Recently, a bi-partisan group of Virginia lawmakers along with Gov. Northam has called for a series of tolls on Interstate 81, with the understanding that these tolls will go toward improvements on I-81. Supporters of the bi-partisan plan state that these tolls are mostly meant to impact on out-of-state vehicles or trucks that are hauling cross country – and in fairness, the bill’s sponsors have tried to put in safeguards to ensure that the tolls don’t affect local residents who use I-81 to get to and from work.
The bill in question (HB 2718) states that a fund called the Interstate 81 Corridor Improvement Fund would receive all of the toll revenue and that this revenue can only be deposited into the “Fund.” Quite frankly, it is hard for me to believe this is the case, as we have been told repeatedly for years time and time again that money raised by tax revenue will only go into certain funds for certain costs, and then either the tax/toll will end. We were first told this in 1812, as the Virginia State House then passed the Business Professional and Occupational License (BPOL) tax to fund the War of 1812. Oddly enough, the BPOL tax is still being charged, and unless I am very wrong, the War of 1812 ended over 200 years ago and surely we have paid the debt for this war by now.

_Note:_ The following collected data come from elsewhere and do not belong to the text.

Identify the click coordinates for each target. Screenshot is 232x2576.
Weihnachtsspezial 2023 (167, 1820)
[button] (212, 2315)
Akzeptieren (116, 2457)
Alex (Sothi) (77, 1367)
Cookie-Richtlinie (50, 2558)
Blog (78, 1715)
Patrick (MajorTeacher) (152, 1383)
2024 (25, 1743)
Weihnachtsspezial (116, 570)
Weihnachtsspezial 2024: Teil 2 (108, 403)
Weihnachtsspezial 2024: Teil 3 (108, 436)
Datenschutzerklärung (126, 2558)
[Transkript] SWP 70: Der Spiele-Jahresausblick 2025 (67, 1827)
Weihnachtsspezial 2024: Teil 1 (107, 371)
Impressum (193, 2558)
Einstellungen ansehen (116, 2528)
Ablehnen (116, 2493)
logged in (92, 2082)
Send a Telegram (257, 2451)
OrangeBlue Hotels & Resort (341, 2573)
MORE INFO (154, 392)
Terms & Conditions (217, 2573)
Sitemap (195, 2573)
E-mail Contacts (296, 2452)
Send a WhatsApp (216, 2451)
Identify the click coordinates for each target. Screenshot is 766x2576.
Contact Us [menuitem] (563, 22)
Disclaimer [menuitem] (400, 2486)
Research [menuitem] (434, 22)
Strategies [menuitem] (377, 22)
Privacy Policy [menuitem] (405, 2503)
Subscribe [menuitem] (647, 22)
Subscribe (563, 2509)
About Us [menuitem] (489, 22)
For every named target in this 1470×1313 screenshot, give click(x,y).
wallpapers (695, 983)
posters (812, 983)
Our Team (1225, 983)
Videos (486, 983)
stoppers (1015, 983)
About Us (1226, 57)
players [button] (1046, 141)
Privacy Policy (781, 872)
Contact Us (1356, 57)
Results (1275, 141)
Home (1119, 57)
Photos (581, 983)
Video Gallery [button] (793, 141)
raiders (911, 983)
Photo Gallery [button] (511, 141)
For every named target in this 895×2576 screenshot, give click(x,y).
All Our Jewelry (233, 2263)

However, try as they might to shade taxpayers and commuters from the truth, one little fact keeps sticking its head out of the sand, no matter how hard the bi-partisan coalition tries to pound it back into hiding – the largest tax increase in Virginia history signed into law by Republican Gov. Bob McDonnell was supposed to pay for road construction all up and down the commonwealth, including I-81. This tax increase on working families raised the sales tax from 5 to 6 percent, higher state hotel taxes, and higher state real estate sales taxes. This largest tax increase in Virginia history was supposed to fund both light rail and road construction in several areas of Virginia – including I-81.
However, we in the Shenandoah Valley and Roanoke Valley and Southside have not seen any of this money come to widen I-81. Quite frankly, it is borderline criminal for the Legislature to ask for us hard-working taxpayers to once again fund road construction when we have been paying for this road construction for five-plus years and have seen nothing.
More surreal is a provision in the bill that would make it an offense to perform something called “toll avoidance.” Meaning that if my mother and I were to go to Lexington for a day trip, and on the way back we stop off to visit her favorite dress shop in Verona, that would be considered a finable offense by the appointed board that oversees toll violations. This is going to hamper local businesses that need the revenue from people traveling up and down I-81. This bill as written will be a job killer to small retail outlets that need money the most. And at the end of the day, after having read the bill, there is no guarantee that anything discussed here will reduce traffic on I-81. All we may be doing is funding another regional Board of Directors, another government entity.
Everyone can agree that I-81 is a mess – there are too many trucks on a road not built to handle that many trucks. Interstate 81 was originally constructed with the understanding that 15 percent of its traffic would be trucks or tractor trailers. Best estimates now suggest that up to 30 percent of the traffic on I-81 is a tractor trailer. There is no perfect solution here, and quite frankly any workable solution would be one that gives pretty much everyone a serious case of heartburn. But requiring taxpayers to pay for something that we are already paying for is unacceptable. And taking punitive actions that would harm local businesses must also be out of the question as well.
Say no to tolls on 81 – call your legislators and ask them to vote against HB 2718.